Assuefatti per abitudine all’idea di una ricchezza preannunciata dalla storia, i senesi non hanno compreso, o non vogliono comprendere, le conseguenze di una soffocante crisi economico-sociale. La posta in gioco è ovviamente enorme in una cittadina dove la tradizione è indiscutibile paradigma esistenziale, dove tutti i conflitti si risolvono nel privato delle sedi di contrada o nell’anonimato della calca in Piazza del Campo.
Sul piano della quotidianità, ciò traccia lo scollamento tra chi vive nel feudo e chi respira un’atmosfera di dissociazione: ogni semestre 500 studenti cinesi vengono all’Università per Stranieri per apprendere l’italiano e iscriversi ai principali atenei nazionali, negozi storici in pieno centro chiudono, mentre aprono nuovi locali indiani, messicani e africani.
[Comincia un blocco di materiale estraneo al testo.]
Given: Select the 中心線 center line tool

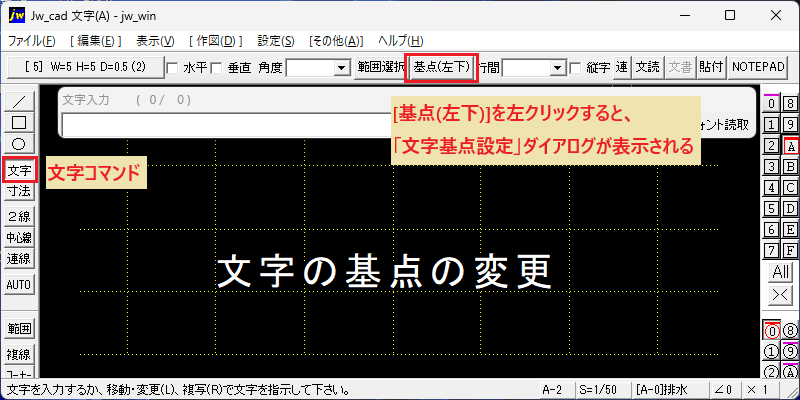Looking at the screenshot, I should point(19,238).
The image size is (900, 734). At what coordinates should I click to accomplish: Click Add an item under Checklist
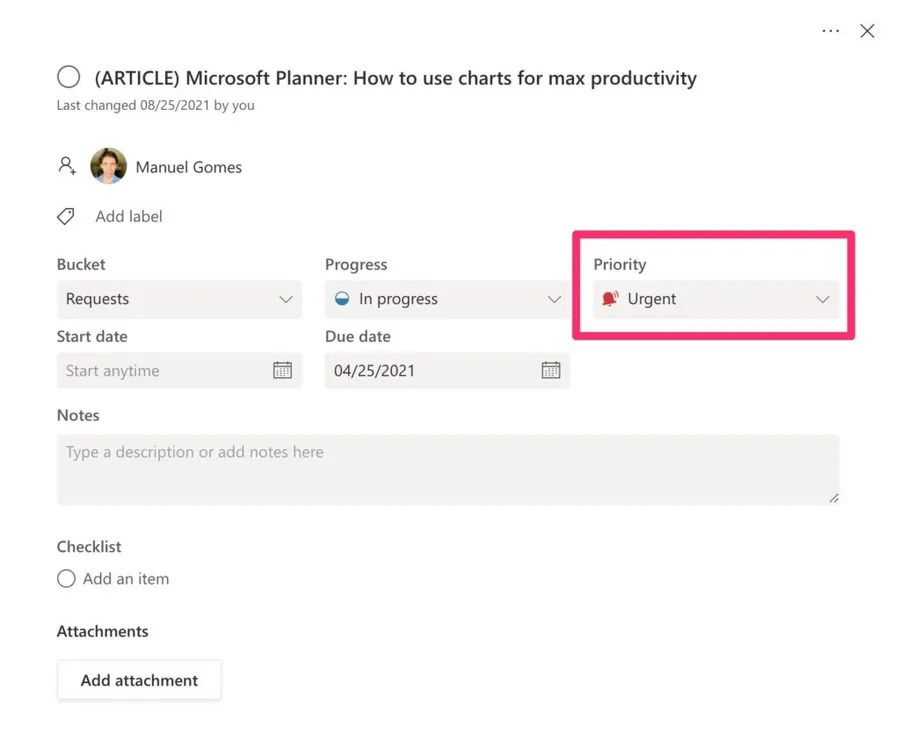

Questo è il rebus sul quale non si vuole puntare lo sguardo: il mondo globale impone la negoziazione di se stessi con l’altro, e spesso un’omologazione ai modelli e alle economie vincenti.
Oggi suona tristemente beffardo notare che per diradare la cortina fumogena dei sospetti e delle critiche, alimentate dalla reazione apatica e ottusa di Siena, si apparecchiano mostre e convegni: la “senesità”, che pure mi sta sommamente a cuore, è sempre più affannata e può evitare la dissoluzione solo al prezzo della diversità.